The authors cannot make this kind of statement or conclusion which is also reported in the introduction

 

 

The materials and methods are inadequate and are described superficially. The experimental protocols that were used for the different analyzes conducted, which platforms were used, and which criteria were applied for the analysis (e.g. germline coverage, somatic coverage, resolution to identify CNA, exome capture, alignment, variant calling).

 

Table 1. Legend  is missing

 

The clinical description of the cases is quite detailed while important deficiencies in molecular data are highlighted. The genotype of the variants is reported only in patients 1 and 2, in the other 3 cases, it is not known whether the identified variant is in heterozygous or homozygous state. For the identified variants, no information regarding the population frequency databases (gnomAD, ExAC, dbSNP) is reported, while for the somatic variants it is not indicated whether these are present or described in other tumors.

It is not reported or not clear whether the variants are de novo or inherited from a parent, in the final part of the results the authors indicate that the patient 4 variant was inherited from the mother. Is the mother affected or healthy? The variant identified in patient 4 is a missense variant, a type of variant for which it is difficult to assign pathogenetic significance in the absence of functional studies.
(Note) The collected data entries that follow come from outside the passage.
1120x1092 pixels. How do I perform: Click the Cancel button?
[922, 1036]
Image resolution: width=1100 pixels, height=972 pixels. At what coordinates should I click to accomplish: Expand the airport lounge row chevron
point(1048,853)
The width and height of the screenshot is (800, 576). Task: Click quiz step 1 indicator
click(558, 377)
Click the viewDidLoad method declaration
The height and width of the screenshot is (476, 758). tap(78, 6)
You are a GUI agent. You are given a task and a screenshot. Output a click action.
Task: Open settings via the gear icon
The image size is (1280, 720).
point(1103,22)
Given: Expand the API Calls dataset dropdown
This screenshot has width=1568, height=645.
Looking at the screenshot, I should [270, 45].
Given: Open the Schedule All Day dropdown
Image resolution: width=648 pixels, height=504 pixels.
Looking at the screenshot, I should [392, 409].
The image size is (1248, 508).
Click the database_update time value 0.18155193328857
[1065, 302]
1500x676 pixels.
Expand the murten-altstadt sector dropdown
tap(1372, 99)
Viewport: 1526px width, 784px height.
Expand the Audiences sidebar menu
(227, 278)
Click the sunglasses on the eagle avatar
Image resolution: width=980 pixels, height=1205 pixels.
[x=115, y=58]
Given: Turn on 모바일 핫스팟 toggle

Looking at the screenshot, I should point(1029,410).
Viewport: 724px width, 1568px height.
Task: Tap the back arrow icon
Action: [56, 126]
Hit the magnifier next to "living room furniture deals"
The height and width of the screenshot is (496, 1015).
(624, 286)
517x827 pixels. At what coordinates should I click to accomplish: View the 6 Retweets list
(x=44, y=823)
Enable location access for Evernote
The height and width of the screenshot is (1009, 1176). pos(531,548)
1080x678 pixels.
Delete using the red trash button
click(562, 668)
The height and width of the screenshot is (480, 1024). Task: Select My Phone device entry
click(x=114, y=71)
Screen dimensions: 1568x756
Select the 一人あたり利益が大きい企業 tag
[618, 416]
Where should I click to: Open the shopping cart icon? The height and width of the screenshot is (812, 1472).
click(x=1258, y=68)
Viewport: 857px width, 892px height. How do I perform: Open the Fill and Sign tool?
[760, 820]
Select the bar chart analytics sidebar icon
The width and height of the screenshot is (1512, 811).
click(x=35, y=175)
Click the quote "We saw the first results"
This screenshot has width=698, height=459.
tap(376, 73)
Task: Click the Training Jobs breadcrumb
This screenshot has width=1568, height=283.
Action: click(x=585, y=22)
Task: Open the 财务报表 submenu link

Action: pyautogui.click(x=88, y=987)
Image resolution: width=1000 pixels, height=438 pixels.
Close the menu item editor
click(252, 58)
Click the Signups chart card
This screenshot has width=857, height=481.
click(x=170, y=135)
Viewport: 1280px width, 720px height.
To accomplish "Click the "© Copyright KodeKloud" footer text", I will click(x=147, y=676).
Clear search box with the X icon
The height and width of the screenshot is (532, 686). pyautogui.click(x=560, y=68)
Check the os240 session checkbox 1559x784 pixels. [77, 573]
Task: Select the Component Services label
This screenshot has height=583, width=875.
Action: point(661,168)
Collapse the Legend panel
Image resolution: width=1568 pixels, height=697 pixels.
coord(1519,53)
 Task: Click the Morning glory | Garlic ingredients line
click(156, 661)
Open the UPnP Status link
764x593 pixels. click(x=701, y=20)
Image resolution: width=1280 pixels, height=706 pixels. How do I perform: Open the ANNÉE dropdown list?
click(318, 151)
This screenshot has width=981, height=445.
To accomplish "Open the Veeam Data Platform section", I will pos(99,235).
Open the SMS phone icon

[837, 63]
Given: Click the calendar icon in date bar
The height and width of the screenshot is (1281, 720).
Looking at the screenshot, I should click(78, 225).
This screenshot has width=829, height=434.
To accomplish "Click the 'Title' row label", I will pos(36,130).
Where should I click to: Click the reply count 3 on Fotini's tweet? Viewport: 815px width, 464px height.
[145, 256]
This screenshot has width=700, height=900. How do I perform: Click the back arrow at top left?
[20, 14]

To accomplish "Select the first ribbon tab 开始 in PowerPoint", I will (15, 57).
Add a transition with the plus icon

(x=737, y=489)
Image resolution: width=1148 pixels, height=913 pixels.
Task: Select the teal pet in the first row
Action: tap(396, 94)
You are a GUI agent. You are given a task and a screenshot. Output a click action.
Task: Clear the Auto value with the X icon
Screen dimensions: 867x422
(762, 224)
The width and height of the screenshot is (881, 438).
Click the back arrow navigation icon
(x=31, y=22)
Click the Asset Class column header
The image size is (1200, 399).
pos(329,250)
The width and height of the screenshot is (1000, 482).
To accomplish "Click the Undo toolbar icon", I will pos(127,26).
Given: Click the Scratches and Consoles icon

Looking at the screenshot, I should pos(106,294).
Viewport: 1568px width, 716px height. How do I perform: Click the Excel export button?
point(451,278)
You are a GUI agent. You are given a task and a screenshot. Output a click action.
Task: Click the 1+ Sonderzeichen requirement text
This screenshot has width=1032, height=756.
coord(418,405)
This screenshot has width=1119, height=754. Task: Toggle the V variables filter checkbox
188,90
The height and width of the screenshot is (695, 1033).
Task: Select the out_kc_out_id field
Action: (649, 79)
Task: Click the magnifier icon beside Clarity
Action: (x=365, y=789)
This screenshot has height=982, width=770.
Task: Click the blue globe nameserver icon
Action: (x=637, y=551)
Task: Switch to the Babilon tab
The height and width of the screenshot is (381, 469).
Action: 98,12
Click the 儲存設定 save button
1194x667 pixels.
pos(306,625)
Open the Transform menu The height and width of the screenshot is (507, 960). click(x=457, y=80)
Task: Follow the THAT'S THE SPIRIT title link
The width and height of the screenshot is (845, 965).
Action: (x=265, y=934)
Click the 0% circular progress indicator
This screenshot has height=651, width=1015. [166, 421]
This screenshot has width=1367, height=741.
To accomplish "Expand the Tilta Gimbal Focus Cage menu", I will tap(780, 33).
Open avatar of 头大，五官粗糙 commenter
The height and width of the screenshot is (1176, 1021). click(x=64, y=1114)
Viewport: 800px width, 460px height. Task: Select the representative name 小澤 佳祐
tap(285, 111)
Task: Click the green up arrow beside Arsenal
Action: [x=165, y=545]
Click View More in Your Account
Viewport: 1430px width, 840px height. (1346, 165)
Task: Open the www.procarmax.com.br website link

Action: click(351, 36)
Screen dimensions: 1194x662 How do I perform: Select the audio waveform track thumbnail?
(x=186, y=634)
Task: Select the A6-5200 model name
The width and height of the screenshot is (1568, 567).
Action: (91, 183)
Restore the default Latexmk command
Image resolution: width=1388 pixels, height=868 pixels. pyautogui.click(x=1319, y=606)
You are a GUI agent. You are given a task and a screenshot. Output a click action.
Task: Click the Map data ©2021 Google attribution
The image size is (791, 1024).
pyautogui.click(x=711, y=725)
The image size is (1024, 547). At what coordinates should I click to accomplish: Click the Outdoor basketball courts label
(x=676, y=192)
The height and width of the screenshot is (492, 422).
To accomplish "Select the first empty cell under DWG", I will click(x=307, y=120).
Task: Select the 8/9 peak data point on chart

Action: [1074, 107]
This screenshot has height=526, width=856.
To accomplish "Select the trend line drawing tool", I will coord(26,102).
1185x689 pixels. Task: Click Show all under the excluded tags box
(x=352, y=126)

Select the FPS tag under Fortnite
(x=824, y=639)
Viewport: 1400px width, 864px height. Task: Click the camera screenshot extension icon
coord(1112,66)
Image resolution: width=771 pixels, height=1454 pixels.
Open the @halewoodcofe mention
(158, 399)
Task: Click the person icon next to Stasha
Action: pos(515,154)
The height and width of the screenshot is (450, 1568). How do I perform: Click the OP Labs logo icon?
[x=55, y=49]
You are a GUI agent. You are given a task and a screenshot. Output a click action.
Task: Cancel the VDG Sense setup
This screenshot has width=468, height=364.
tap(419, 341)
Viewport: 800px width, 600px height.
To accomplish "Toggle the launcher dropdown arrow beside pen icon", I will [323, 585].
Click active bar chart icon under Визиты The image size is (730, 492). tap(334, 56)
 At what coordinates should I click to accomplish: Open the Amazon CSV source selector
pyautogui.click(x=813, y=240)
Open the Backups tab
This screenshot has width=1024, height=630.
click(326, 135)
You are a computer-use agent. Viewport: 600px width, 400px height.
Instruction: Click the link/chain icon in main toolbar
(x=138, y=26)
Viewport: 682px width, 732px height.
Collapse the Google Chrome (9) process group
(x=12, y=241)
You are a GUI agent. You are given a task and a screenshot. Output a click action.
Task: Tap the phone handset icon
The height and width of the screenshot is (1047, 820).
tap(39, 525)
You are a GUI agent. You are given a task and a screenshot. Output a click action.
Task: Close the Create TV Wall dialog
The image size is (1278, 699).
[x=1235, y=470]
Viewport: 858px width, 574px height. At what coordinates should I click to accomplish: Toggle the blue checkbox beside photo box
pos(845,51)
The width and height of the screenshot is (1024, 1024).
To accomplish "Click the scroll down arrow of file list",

Authors should consider the clinical history of the mother of patient 4 in order to better interpret the identified variant.

 

In the discussion “Within our cohort, despite the variations in specific diagnoses, some patterns can be defined among the patients” Please specify which patterns.

 

“It is likely that, as more patients are identified and corresponding phenotypes delineated, these VUSs could be reclassified ad pathogenic”

This is not strictly correct, it is certainly true that the number of patients with delineated phenotypes who share variants in the same gene can help to define a variant as pathogenetic but it is enough. The authors with this statement lead us to think that only increasing the number of cases, could help to classify a VUS as pathogenetic. To reclassify a variant from VUS to pathogenetic, it is necessary to associate functional studies that can specifically describe the effect of the variant on the protein expression or function.

 

“It is notable that all five patients identified in our cohort are male. CHEK2 germline mutations……”

CHEK2 gene maps to chromosome 22, an autosome, so there are no differences in gene dosage between men and women as happens for genes located on chromosome X.

5 patients are a very small cohort to speculate that there may be an increased risk in males than females. Furthermore, as the authors indicate, the CHEK2 gene is a gene associated with breast cancer in both males and females without however showing greater enrichment in males than females or vice versa. There is no scientific evidence to state that the CHEK2 variants in males have an increased susceptibility to cancer compared to females.